In this article you’ll learn how to use the proc sort procedure in detail with 10+ examples.
The proc sort procedure in SAS used to order the observations based on one or more variables.
Furthermore, the proc sort can be used to remove duplicate observations from SAS dataset. The SORT procedure either replaces the original dataset or creates a new dataset
The PROC SORT Procedure
Syntax:
/* sas proc sort syntax */
proc sort data=<dataset> <other options>;
by <variable-1 variable-2 ...>;
run;
Example 1: The PROC SORT On A Numeric Variable
The following simple example demonstrates how to use proc sort to order sequence numbers from the given dataset.

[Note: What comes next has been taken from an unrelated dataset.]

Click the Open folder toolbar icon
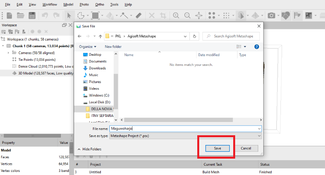 point(20,16)
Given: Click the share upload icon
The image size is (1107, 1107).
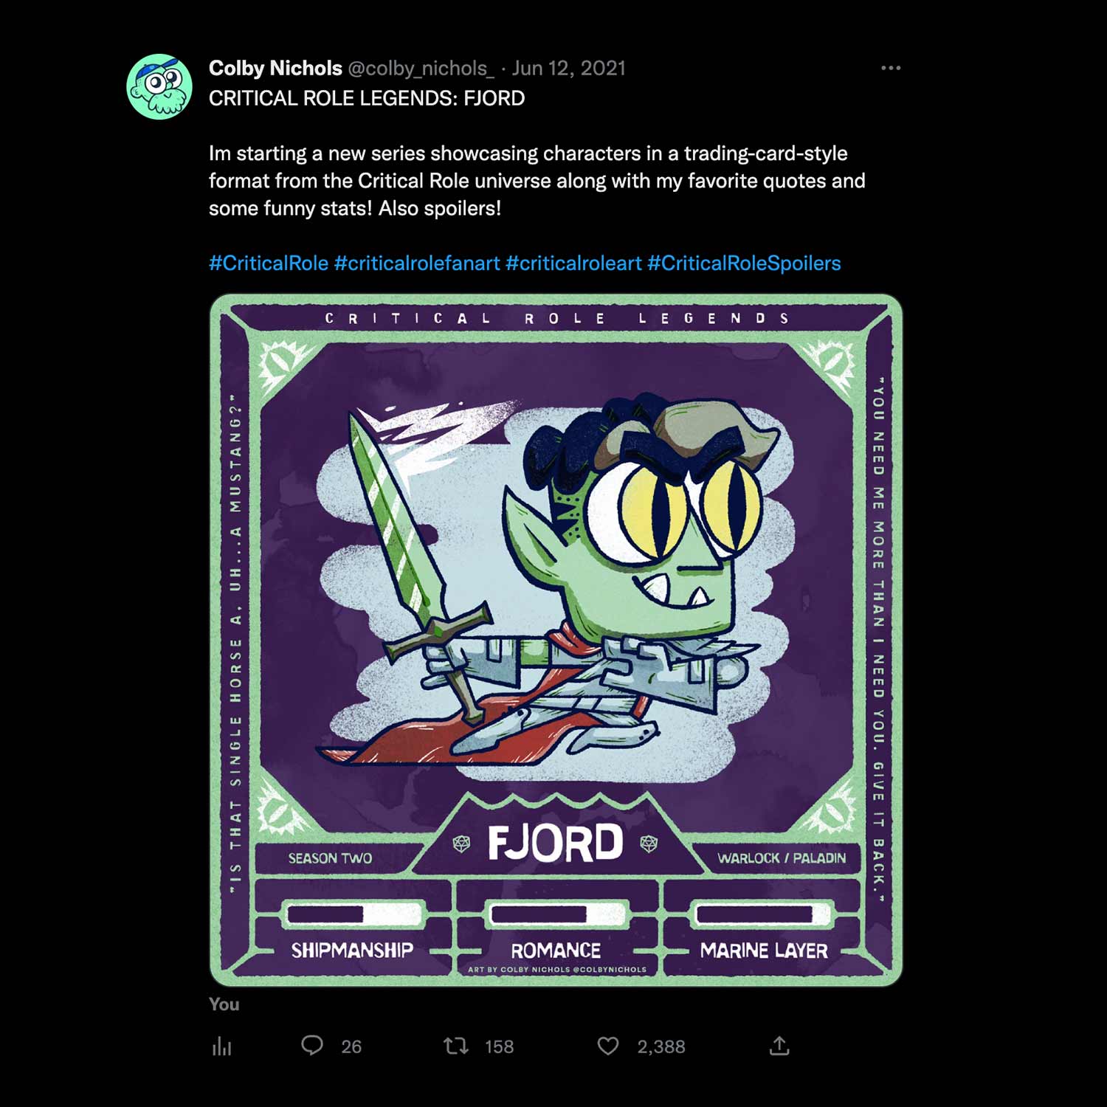Looking at the screenshot, I should click(x=779, y=1046).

/* create a new dataset */
data number;
input sequence 8.;
datalines;
1
20
5
10
25
15
35
50
40
45
;
run;
proc print data=number; quit;
The values present on a “sequence” variable are random in nature. In order to sort it in the sequential order you can use proc sort with by variable “sequence”.
/* sort values by sequence variable */
proc sort data=number;
by sequence;
run;
/* view sorted dataset */
proc print data=number; run;
Example 2: The PROC SORT On A Char Variable
The following example demonstrates how to sort data on character variables. In this example a sample dataset “work.europe” created with a CountryName as a char variable.
The proc sort has applied on this dataset based on CountryName. By default the proc sort procedure sorts the data first by uppercase followed by lowercase. You can observe the below example: before and after proc sort on countryname.
/* create a new dataset */
data europe;
input CountryName $1-30;
datalines;
France
Germany
italy
Switzerland
poland
france
Finland
Denmark
;
run;
/* view dataset */
proc print data=europe; run;
/* By default proc sort procedure sorts the data
first by uppercase followed by the lowercase */
proc sort data=europe;
by countryname;
run;
/* view sorted dataset */
proc print data=europe; run;
Example 3: Sorting Data Alphabetically(Ignoring the case of the letters) using sortseq=LINGUISTIC option
By default proc sort does the sorting based on uppercase followed by lowercase. The sortseq=linguistic option can be used to sort data alphabetically without considering the case of the letters.
/* sort the entire data alphabetically ignoring the case of the
letters using sortseq=LINGUISTIC option */
/* proc sort alphabetically */
proc sort data=europe sortseq=linguistic;
by countryname;
run;
/* view sorted dataset */
proc print data=europe; run;
Example 4: Sorting Data Alphabetically(UpperCase, then LowerCase) using sortseq=LINGUISTIC (CASE_FIRST=UPPER)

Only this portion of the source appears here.